A flight 10 am thursday, march 26.

Landing in Barcelona, a highly anticipated beginning to a long awaited journey. I have wanted to travel alone through the world since I was very small. When my friends were playing house, doing counting games that would match up boys names to dwelling types and number of kids born, I was plotting and scheming to backpack across Africa. When they were poring over magazines to see what clothes flatter the figures they would grow into, the makeup that would enhance features most ably, I was imagining walking barefoot and eating mangoes from trees. Never wanted marriage, never wanted children, except in passing once in a while, it was always the dream of movement that made me reel with joy.

The list of names, Zanzibar, Madagascar, Byzantium, Skantzoura, Sumer, Samarkand, Katmandu, Belize, Oaxaca that would roll off my tongue as I dreamed away recess, lunch and nearly every class inbetween.

Anytime I thought of the career I would have it involved travel. I would be a marine biologist and dive the world’s oceans, swimming with dolphins and manta rays. I would be a famous dancer like Josephine Baker (I even briefly changed my name to Josephine in grade 4, my teacher was very understanding) and travel the world dancing in the best clubs. Or sing like Nina, Billie, Shirley, Ella and tour extensively the jazz clubs and speakeasy circuit. By the time I hit puberty my ideals evolved so that I most wanted to emulate Patti, Chrissie, Debbie, Siouxsie, Poly, et al. still singing, still travelling, waaaay different clubscene.

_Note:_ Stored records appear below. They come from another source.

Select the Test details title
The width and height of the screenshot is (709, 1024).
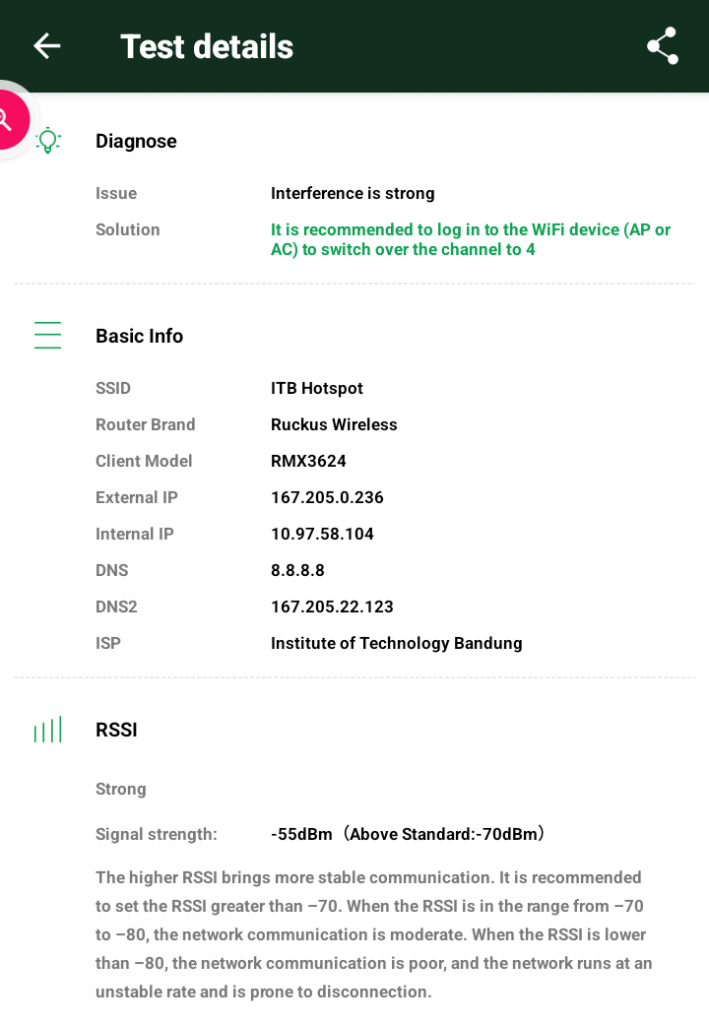[207, 47]
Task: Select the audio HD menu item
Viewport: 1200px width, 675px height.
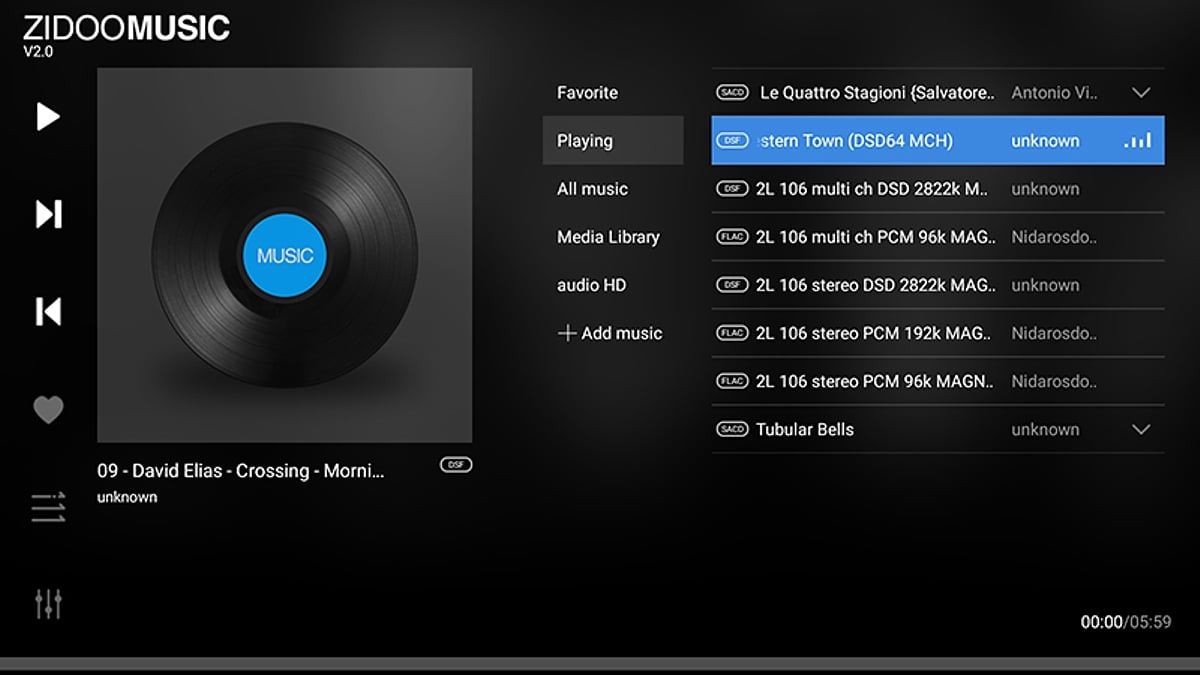Action: click(x=590, y=285)
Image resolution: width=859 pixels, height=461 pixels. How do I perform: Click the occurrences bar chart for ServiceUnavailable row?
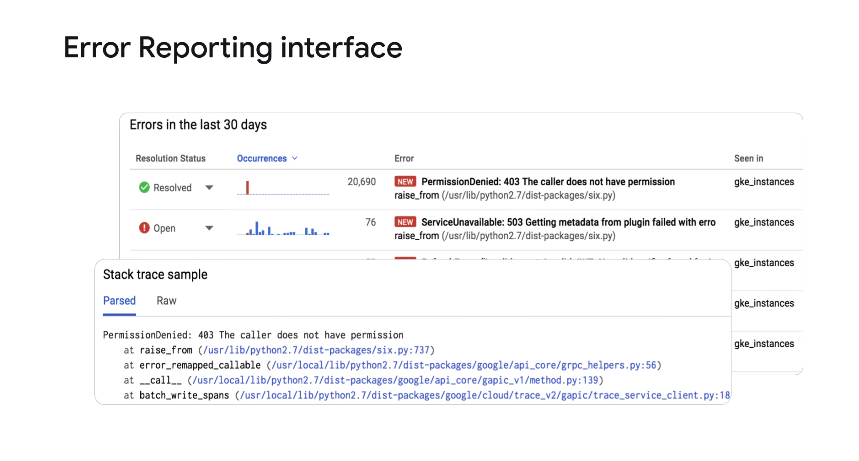coord(283,229)
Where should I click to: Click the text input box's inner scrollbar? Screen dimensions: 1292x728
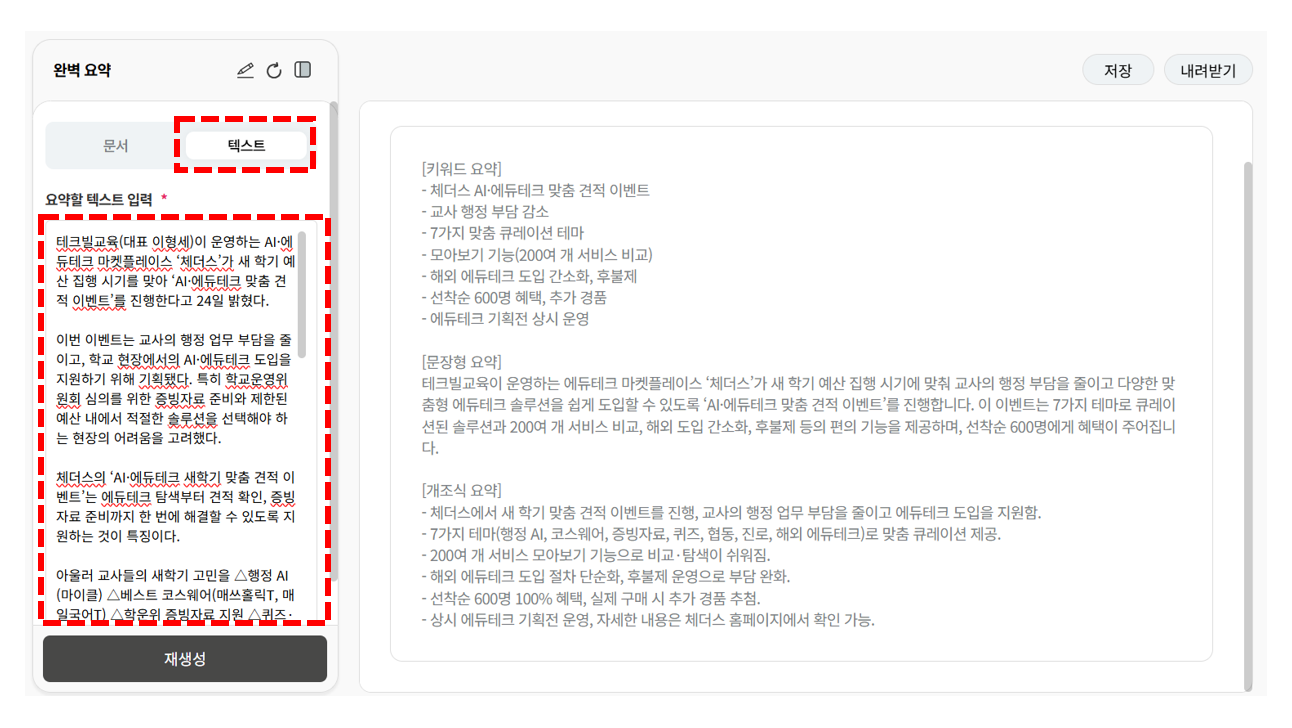(x=302, y=295)
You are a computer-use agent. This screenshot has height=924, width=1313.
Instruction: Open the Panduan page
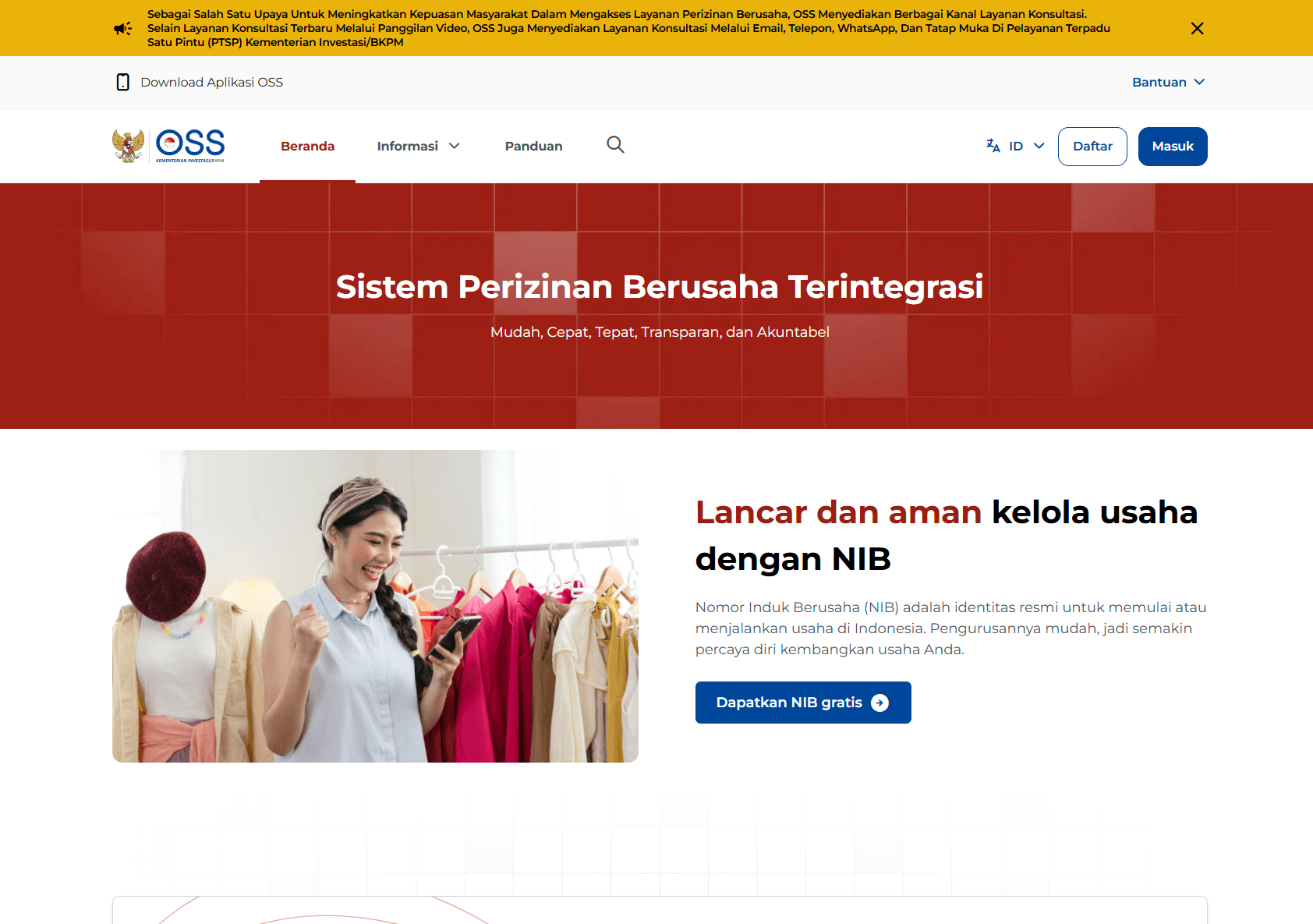coord(533,146)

I could become a lighting tech for cirque du soleil’s travelling shows. Read books for audible from a studio (beach) somewhere. Rehabilitate tropical birds displaced by rainforests torn asunder. Plan strategies for anarchist revolutions in banana republics.  Teach guatemalan children to hulahoop. Teach penguins to tango. All truly selfless acts that enable momentum. Or at least lunch somewhere I’ve never been before.

Or I would hitchhike and write, a la kerouac. Rushing headlong into adventure with the horizon at my back. But sometimes the adventuring gets in the way of the chronicling. Kerouac always insisted it was Neal Cassidy who was the Dean Moriarty, the one who existed to move, to flow, to go with it, whatever it was and wherever it went. Sal Paradise followed and kept track of it all.
Then there was Miss Tallulah’s take on it, ‘Only good girls keep diaries, bad girls don’t have time.’

I shall attempt to strike a blance, as I like to do with all things. Everything has a pivot point, a happy medium.

Move as a Cassidy, write as a Kerouac.

Live as vivaciously as Tallulah (perhaps less random nudity, perhaps not).

Adventure as fearlessly as Margaret Fountaine.

And so my trip to Europe and by extension the world begins with hope and delight.

I can’t wait to see how this turns out.